TASK DIRECTIONS
Copy out all the records below, changing every "terminal circle" to "contact circle" and keeping everything else the same. Leave the pictures out.

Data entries
....
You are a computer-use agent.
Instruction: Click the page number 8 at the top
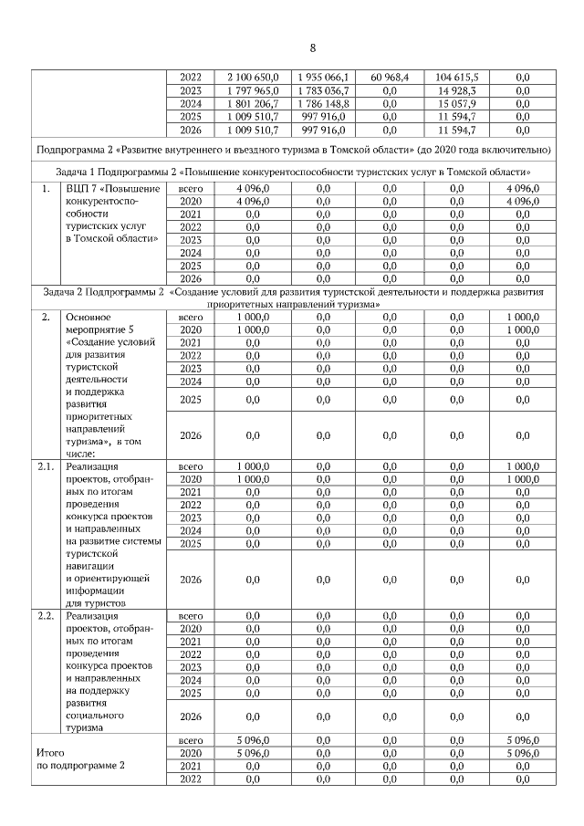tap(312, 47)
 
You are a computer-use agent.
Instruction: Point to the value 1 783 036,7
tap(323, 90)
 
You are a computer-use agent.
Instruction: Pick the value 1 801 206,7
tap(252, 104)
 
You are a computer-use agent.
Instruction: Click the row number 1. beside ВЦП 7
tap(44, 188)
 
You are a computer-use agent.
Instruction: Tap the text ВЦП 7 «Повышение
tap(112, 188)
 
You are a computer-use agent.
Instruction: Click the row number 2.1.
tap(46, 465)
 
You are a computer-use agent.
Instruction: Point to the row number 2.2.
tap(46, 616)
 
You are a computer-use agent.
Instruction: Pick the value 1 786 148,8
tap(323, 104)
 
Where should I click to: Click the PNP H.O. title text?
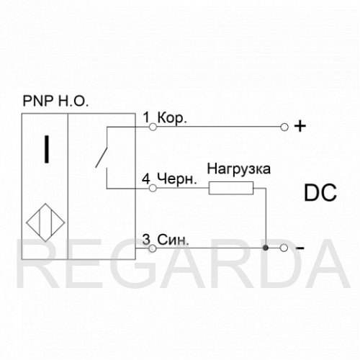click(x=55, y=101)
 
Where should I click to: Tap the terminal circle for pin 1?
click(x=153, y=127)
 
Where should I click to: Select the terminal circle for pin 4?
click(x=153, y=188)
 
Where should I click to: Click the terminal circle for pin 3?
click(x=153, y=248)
....
REPLY TO THE TASK
You are a computer-use agent.
Instruction: Click the page number 8 at the top
tap(312, 47)
 
You are a computer-use agent.
Instruction: Point to the value 1 783 036,7
tap(323, 90)
 
You are a computer-use agent.
Instruction: Pick the value 1 801 206,7
tap(252, 104)
 
You are a computer-use agent.
Instruction: Click the row number 1. beside ВЦП 7
tap(44, 188)
 
You are a computer-use agent.
Instruction: Tap the text ВЦП 7 «Повышение
tap(112, 188)
 
You are a computer-use agent.
Instruction: Click the row number 2.1.
tap(46, 465)
 
You are a computer-use agent.
Instruction: Point to the row number 2.2.
tap(46, 616)
 
You are a computer-use agent.
Instruction: Pick the value 1 786 148,8
tap(323, 104)
 
Where should I click to: Click the PNP H.O. title text?
click(x=55, y=101)
 
Where should I click to: Tap the contact circle for pin 1?
click(x=153, y=127)
 
Where should I click to: Select the contact circle for pin 4?
click(x=153, y=188)
 
Where should I click to: Click the contact circle for pin 3?
click(x=153, y=248)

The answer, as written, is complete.